We have 3 strands plus 3 strands of smooth & barb on most of our field. As long as you get a good fence charger the goats learn to respect it pretty well. Our second pasture has 2 strands of hotwire only on one side and the goats wont go any where near it.


----------



## groovyoldlady (Jul 21, 2011)

I can't help you. But I just had to say that your post title had me suddenly envisioning 2 goats with masks and gauntlets going at one another with swords....

En Garde!!!!!


----------



## lol (May 21, 2019)

bisonviewfarm said:


> We have 3 strands plus 3 strands of smooth & barb on most of our field. As long as you get a good fence charger the goats learn to respect it pretty well. Our second pasture has 2 strands of hotwire only on one side and the goats wont go any where near it.

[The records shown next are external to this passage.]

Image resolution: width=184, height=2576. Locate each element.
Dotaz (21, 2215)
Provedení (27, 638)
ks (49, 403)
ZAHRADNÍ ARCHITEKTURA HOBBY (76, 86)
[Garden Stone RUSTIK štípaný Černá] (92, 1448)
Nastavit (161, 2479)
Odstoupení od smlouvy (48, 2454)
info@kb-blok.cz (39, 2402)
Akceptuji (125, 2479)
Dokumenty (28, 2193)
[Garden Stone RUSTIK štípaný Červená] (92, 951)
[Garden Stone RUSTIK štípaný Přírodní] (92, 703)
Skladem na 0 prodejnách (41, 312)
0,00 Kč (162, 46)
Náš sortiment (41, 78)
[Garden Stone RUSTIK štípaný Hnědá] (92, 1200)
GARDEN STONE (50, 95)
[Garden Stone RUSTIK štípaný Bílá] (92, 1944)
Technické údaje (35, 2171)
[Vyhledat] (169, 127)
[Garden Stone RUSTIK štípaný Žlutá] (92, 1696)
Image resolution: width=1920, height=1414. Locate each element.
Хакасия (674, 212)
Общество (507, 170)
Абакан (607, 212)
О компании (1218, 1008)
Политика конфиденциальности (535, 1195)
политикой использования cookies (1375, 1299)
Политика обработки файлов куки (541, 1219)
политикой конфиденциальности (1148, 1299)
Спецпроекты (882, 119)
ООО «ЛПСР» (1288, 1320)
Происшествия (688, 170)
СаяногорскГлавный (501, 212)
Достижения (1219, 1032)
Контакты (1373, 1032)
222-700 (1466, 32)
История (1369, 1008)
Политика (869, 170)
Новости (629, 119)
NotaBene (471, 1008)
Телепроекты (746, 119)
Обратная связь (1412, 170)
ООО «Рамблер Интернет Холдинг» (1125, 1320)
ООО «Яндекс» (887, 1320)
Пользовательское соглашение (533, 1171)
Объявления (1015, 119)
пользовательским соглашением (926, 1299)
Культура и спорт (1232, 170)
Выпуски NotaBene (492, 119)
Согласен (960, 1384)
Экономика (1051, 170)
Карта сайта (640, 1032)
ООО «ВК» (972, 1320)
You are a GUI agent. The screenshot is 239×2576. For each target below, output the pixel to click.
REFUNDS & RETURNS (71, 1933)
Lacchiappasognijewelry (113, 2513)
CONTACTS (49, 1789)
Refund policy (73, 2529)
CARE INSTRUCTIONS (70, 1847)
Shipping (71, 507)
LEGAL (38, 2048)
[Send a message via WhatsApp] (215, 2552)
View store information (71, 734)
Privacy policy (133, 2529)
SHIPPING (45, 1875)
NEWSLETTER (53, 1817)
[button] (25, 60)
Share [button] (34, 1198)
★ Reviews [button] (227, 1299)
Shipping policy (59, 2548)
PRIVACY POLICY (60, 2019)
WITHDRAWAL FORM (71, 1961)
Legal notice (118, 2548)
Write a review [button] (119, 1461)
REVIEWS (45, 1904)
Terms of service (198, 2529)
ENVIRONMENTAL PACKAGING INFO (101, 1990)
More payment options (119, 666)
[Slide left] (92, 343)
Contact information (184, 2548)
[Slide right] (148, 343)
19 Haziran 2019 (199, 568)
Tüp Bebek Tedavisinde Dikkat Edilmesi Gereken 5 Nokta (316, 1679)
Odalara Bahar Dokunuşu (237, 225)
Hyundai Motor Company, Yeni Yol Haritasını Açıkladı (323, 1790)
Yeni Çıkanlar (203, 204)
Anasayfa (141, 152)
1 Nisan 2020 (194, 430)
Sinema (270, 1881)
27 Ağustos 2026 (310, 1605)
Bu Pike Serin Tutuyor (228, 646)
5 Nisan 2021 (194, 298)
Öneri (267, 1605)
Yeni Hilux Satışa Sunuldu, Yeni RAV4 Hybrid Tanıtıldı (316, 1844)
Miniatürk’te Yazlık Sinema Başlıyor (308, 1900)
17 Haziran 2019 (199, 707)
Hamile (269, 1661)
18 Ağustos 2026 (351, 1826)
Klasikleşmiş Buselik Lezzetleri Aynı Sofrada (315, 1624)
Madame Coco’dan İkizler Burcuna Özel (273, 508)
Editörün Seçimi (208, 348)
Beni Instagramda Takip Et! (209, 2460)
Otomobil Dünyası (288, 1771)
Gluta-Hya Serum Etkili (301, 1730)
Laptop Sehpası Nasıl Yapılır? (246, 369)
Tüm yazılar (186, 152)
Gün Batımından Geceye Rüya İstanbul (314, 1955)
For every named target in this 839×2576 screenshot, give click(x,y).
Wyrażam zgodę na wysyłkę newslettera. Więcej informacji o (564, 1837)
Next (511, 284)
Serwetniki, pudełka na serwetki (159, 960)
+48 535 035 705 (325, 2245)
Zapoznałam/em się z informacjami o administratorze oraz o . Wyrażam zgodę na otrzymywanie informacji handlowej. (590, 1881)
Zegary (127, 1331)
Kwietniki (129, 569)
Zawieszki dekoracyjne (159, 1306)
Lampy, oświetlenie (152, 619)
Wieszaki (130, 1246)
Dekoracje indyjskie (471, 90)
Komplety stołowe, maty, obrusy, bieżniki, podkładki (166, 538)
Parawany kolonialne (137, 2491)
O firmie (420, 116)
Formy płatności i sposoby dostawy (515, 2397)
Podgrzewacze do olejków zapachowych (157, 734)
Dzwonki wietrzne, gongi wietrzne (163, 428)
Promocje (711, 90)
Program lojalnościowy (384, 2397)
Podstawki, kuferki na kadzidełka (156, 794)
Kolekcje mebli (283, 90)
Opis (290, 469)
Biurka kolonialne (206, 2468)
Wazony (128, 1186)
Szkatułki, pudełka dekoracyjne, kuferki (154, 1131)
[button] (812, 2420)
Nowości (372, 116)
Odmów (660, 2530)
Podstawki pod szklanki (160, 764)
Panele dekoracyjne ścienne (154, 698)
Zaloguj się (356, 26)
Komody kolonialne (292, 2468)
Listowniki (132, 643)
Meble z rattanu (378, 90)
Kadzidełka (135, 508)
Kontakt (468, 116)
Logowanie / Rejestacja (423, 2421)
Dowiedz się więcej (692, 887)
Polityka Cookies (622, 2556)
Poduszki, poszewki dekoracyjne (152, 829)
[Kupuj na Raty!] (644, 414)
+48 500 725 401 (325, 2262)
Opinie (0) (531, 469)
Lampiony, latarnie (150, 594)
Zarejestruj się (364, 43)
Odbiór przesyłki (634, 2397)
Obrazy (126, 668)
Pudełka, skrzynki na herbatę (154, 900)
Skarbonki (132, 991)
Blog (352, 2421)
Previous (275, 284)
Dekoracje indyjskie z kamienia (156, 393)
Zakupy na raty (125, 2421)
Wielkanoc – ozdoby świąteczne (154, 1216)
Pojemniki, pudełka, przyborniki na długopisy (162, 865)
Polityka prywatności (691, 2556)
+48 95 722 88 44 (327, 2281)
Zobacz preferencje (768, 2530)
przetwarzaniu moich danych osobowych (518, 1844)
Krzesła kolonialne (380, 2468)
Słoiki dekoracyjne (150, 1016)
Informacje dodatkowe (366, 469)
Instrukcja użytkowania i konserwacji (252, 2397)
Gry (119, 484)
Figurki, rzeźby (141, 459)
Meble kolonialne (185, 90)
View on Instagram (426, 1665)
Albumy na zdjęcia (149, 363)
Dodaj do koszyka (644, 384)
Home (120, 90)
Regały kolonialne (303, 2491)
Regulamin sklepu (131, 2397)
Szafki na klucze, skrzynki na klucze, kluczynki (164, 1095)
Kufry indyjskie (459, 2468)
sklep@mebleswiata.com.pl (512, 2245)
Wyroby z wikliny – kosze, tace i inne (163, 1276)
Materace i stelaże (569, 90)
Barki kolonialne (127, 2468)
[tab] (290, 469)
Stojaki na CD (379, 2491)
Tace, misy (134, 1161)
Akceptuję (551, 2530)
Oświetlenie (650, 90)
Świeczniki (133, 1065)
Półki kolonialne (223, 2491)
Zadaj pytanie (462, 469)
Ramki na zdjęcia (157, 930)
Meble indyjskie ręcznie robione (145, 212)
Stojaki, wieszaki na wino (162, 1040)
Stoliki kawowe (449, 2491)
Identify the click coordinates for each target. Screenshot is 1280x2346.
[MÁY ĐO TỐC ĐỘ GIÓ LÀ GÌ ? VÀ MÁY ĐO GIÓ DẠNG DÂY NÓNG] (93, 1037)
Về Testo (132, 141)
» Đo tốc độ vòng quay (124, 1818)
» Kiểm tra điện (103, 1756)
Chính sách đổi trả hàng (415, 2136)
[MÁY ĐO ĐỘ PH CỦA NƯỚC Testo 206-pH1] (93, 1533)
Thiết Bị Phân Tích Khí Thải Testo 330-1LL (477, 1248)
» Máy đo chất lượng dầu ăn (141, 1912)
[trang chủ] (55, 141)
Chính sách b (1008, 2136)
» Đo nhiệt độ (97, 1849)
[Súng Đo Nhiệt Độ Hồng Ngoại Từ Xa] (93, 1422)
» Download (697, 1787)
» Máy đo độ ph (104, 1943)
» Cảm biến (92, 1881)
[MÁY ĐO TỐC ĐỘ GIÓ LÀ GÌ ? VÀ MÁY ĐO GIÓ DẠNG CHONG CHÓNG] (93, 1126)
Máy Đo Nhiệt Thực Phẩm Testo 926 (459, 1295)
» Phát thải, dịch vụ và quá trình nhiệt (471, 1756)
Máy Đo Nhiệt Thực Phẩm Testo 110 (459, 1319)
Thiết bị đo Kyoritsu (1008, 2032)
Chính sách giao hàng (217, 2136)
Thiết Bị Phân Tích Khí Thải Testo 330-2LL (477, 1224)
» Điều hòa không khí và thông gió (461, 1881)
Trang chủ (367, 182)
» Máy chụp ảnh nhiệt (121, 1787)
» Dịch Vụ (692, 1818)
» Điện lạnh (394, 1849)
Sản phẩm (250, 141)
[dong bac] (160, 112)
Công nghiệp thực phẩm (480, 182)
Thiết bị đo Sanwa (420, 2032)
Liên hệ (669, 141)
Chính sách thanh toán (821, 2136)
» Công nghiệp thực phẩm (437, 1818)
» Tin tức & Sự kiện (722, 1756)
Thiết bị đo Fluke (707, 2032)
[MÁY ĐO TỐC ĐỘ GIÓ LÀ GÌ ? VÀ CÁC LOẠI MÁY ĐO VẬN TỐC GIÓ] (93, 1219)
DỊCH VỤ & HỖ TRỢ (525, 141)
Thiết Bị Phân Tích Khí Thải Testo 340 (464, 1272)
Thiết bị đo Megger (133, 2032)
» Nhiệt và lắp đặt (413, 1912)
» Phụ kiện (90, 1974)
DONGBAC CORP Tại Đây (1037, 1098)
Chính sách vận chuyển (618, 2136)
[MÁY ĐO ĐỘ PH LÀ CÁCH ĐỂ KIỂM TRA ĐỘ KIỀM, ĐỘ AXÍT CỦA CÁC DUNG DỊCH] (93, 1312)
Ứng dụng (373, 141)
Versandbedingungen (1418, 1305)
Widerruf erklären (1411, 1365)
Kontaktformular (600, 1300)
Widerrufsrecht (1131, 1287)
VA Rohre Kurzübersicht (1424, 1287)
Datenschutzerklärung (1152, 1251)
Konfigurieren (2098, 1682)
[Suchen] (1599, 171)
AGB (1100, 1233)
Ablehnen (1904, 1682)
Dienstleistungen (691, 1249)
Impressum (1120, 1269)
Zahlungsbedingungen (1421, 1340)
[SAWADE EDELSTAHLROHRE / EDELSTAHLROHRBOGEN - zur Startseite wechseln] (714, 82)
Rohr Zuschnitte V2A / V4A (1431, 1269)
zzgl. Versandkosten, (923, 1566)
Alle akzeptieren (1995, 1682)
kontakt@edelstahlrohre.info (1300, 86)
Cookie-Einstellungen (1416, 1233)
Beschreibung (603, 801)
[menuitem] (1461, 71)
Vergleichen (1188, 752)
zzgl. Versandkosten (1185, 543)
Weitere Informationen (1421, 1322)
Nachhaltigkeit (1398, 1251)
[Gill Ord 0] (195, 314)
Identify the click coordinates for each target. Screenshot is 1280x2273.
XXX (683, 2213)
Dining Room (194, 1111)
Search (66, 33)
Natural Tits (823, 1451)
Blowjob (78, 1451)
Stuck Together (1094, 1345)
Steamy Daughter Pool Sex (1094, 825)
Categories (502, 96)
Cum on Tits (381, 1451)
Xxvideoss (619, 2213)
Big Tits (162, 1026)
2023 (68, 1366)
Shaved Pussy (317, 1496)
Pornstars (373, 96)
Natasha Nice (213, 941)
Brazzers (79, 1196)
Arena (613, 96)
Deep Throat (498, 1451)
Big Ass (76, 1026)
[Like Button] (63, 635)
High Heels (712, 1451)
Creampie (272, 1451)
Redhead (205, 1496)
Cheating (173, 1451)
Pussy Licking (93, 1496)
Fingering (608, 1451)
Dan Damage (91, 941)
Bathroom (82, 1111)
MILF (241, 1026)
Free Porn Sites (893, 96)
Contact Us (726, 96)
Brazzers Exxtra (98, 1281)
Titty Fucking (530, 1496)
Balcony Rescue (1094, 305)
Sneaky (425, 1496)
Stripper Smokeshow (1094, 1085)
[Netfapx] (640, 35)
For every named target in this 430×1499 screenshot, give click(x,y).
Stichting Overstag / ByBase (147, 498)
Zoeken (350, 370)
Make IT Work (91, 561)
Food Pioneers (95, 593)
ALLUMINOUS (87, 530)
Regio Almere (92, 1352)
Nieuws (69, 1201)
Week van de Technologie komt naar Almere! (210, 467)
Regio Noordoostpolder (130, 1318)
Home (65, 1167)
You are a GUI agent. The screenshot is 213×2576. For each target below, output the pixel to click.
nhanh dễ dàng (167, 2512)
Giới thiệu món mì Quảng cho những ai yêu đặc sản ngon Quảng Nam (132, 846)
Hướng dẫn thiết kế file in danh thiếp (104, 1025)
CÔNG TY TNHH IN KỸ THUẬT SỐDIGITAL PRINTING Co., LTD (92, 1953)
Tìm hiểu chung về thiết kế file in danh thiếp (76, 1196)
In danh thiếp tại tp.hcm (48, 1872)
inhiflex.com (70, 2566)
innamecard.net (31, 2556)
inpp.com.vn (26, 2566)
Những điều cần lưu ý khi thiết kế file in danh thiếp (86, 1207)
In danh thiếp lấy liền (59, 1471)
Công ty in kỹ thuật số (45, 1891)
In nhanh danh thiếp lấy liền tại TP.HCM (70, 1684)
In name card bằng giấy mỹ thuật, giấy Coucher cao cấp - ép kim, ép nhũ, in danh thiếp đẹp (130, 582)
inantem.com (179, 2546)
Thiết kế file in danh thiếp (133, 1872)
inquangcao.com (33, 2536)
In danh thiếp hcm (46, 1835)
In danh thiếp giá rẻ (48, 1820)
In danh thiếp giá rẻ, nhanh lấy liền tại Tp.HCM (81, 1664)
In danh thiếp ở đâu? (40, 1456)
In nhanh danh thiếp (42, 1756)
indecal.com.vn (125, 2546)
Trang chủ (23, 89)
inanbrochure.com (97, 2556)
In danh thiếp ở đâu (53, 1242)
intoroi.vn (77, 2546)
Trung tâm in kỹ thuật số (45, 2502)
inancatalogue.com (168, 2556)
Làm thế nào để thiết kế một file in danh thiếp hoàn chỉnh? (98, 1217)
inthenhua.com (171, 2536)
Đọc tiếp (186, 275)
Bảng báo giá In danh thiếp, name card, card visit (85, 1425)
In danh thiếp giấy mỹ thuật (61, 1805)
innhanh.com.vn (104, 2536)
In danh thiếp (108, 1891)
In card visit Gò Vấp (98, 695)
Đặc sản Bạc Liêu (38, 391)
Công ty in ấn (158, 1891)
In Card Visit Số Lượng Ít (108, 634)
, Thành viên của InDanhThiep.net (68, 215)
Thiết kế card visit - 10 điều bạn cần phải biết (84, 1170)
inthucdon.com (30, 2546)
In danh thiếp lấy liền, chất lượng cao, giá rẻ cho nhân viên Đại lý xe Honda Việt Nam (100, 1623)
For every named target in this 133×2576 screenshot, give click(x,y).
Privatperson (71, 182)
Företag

:ty: And one more question How do you give them water? Because mine are in bucket holders and i cant hang bucket holders on hot wire.


----------



## Heart of the Matter Farm (Dec 7, 2017)

I use white poly tape fence 1/2 in. I have 3 strands up for my girls and 4 up for my boys. I have 2 fence chargers. And both put out 2.2 j. Each pasture has at least 800 feet of wire, most like more. My huaband just touch the boys fence today by accident and it knocked him to the ground. He ask why we have it so strong. And I said to keep the boys where they should be. And it does my 200lb boer respects it even when the girls are in heat.


----------



## lol (May 21, 2019)

groovyoldlady said:


> I can't help you. But I just had to say that your post title had me suddenly envisioning 2 goats with masks and gauntlets going at one another with swords....


:heehee:


----------



## Heart of the Matter Farm (Dec 7, 2017)

I use a 55 gallon barrel for water. I cut it down so it is the right hight that they can reach even when it is low.


----------



## bisonviewfarm (Apr 2, 2015)

lol said:


> :ty: And one more question How do you give them water? Because mine are in bucket holders and i cant hang bucket holders on hot wire.


We use short rubber troughs for water.


----------



## bisonviewfarm (Apr 2, 2015)

Oh and for fence chargers we have a parmak think it puts out something like 6+ joules so the goats have a pretty good reason to stay far away from it


----------



## NigerianNewbie (Jun 6, 2018)

lol said:


> :ty: And one more question How do you give them water? Because mine are in bucket holders and i cant hang bucket holders on hot wire.


Could you possibly install/bury a 4x4 post for each bucket? If the bucket holders are fence mount, probably a horizontal section of a 2x4 or 2x2 attached to the post to hold those.


----------